*TEXTO DE LA PÁGINA*:
□ □ □
Se trata de un ejemplo extremo, pero sirve como representación dramática del problema. Se abusa en este caso del pensamiento evolutivo, empleándolo para pintar un cuadro crudo y a veces hasta repugnante de la naturaleza humana, y es una imagen que ha recibido una amplia difusión. De los hechos de la evolución no se desprende ninguna visión de la naturaleza humana que se asemeje a ésa. Más adelante, explicaré en este volumen exactamente los puntos erróneos de las argumentaciones que supuestamente han conducido a la construcción de esa visión.
El último tema me lleva de regreso a los primeros capítulos del libro, de los que aún no he dicho nada. En los capítulos 2 y 3 trato de explicar lo que es la teoría de la evolución y para qué sirve o, más específicamente, qué clases de cosas puede explicar. Ésta es la parte del libro que seguramente causará mayor irritación a mis colegas profesionales, ya que expresa algunas opiniones polémicas acerca de la interpretación de la teoría científica, y que probablemente resultará más pesada para el lector general, ya que el tema está bastante distanciado de las implicaciones directas del pensamiento evolutivo, que constituye el tópico principal de este volumen. En este punto le pido paciencia al lector. Obviamente, no podemos decidir qué implica la evolución si no tenemos una concepción bastante precisa de lo que es. Resulta que, también en este caso, algunas ideas bastante simplistas han cobrado gran difusión popular. Sin embargo, nuestra idea de la evolución continúa desarrollándose, y en direcciones que nos permiten ver con toda claridad las dificultades con las que se topan las especulaciones que serán tema de los últimos capítulos.
□ □ □
*LÍNEAS DE DATOS*:

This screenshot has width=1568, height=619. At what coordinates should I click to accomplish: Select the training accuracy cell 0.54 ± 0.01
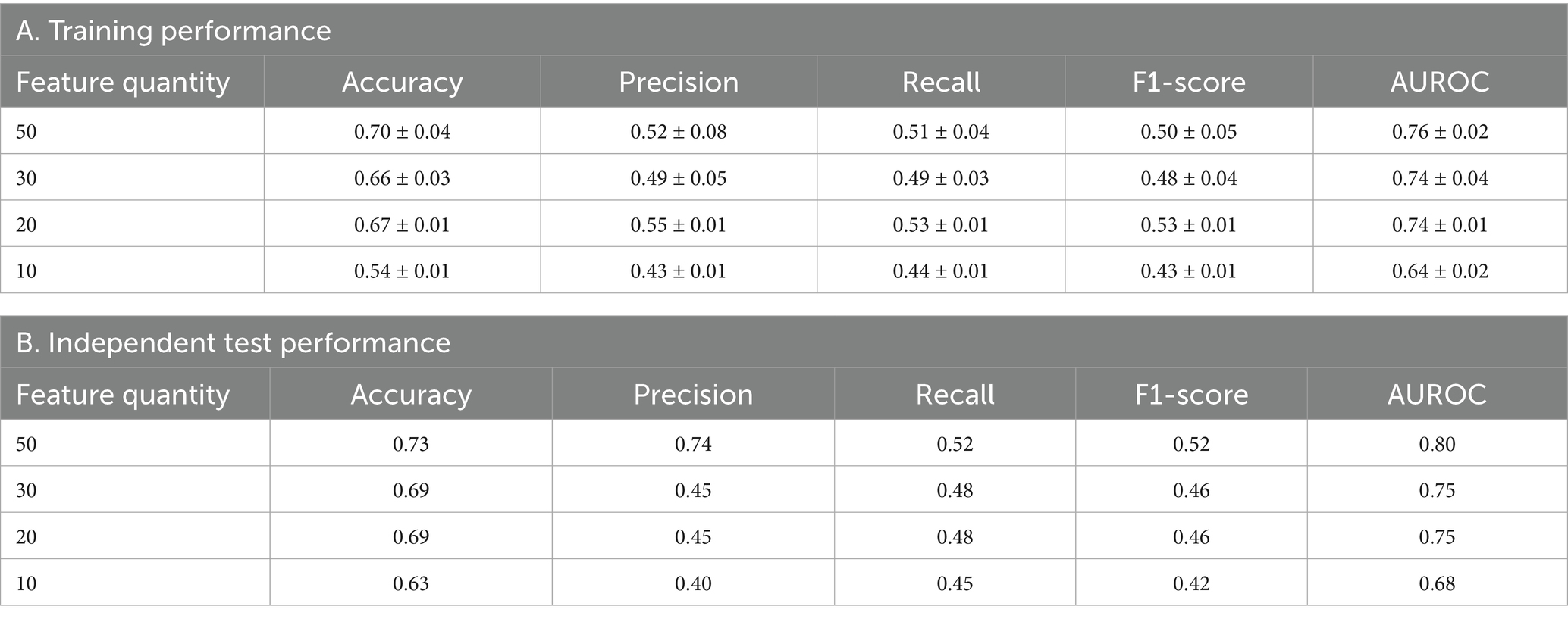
□ □ □
*TAREAS PENDIENTES*:
1. Responde a estas preguntas según el texto sobre la teoría de la evolución:
(a) ¿En qué capítulos del libro se intenta explicar qué es la teoría de la evolución?
(b) ¿Qué se le pide al lector en el segundo párrafo?
(c) Según el primer párrafo, ¿qué no se desprende de los hechos de la evolución?
2. Prosigue el texto sobre la teoría de la evolución a partir de su última oración.

*RESPUESTAS REDACTADAS*:
1.
(a) En los capítulos 2 y 3.
(b) Se le pide paciencia.
(c) No se desprende ninguna visión de la naturaleza humana que se asemeje al cuadro crudo y a veces repugnante que se pinta al abusar del pensamiento evolutivo.

2.
Ésta, entonces, es la visión que un filósofo tiene de la evolución. Se trata de un enfoque filosófico basado en el escepticismo y en el empirismo. Al hablar de escepticismo, no me refiero a que reflexionaré a la manera en que se les exige hacerlo a los estudiantes de filosofía de primer año acerca de si no seremos todos cerebros suspendidos en fluidos nutrientes, en cuyas cortezas cerebrales unos alienígenas extremadamente inteligentes introducen datos y experiencias. Más bien, este libro se dedicará a preguntar si disponemos de sólidos fundamentos para creer todas esas cosas que la ciencia, la autoridad, la tradición y demás nos alientan a creer. El empirismo proporciona el estándar al que las creencias deberían adecuarse. Si somos capaces de descubrir en qué clase de mundo vivimos, sin duda la mejor manera de hacerlo es por medio de nuestra experiencia de ese mundo. La ciencia siempre ha aspirado al empirismo pero no siempre ha estado a la altura de esa aspiración.
Es ésta una concepción austera de la manera en que deberíamos decidir qué creer, y tal vez no resulte agradable para muchas personas. Pero la fascinante lección de la ciencia es que es posible aprender sobre nuestro mundo, y hacerlo a un nivel increíblemente profundo. Es vital que esa posibilidad no nos tiente a tomar atajos en la investigación que podrían llevarnos de regreso al dogmatismo de las visiones de mundo precientíficas. Con la esperanza de contribuir a evitar ese peligro, defiendo este enfoque escéptico de uno de nuestros mayores logros científicos.